====== Available data
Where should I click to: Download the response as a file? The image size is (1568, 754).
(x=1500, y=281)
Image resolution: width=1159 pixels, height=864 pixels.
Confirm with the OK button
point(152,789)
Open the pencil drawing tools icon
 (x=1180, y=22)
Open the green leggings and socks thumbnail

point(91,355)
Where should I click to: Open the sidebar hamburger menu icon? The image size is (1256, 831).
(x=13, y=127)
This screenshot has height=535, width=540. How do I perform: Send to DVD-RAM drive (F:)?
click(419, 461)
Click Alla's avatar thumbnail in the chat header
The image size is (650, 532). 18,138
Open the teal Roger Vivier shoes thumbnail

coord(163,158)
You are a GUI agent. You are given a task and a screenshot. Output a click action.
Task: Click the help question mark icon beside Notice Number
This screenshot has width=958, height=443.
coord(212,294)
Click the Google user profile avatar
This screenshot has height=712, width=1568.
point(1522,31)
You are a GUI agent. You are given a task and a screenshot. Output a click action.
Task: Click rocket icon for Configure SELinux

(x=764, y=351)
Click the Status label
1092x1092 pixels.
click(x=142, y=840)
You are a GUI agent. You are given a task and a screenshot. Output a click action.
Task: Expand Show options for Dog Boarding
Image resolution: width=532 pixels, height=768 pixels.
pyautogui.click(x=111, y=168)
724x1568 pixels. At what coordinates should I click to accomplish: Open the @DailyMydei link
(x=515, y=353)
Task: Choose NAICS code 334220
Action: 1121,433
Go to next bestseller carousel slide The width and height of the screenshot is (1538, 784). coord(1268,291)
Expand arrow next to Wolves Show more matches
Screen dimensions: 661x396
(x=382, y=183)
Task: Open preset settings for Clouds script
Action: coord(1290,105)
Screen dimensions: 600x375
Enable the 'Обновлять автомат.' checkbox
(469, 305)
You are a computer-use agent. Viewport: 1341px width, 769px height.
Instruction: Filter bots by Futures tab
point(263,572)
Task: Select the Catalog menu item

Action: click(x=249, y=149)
============
Task details: Begin with the line that contains "You are a computer-use" and end with the last line of the records; set down every line in that span exactly, and nothing else.

Written answer:
You are a computer-use agent. Viewport: 1341px width, 769px height.
Instruction: Filter bots by Futures tab
point(263,572)
Task: Select the Catalog menu item

Action: click(x=249, y=149)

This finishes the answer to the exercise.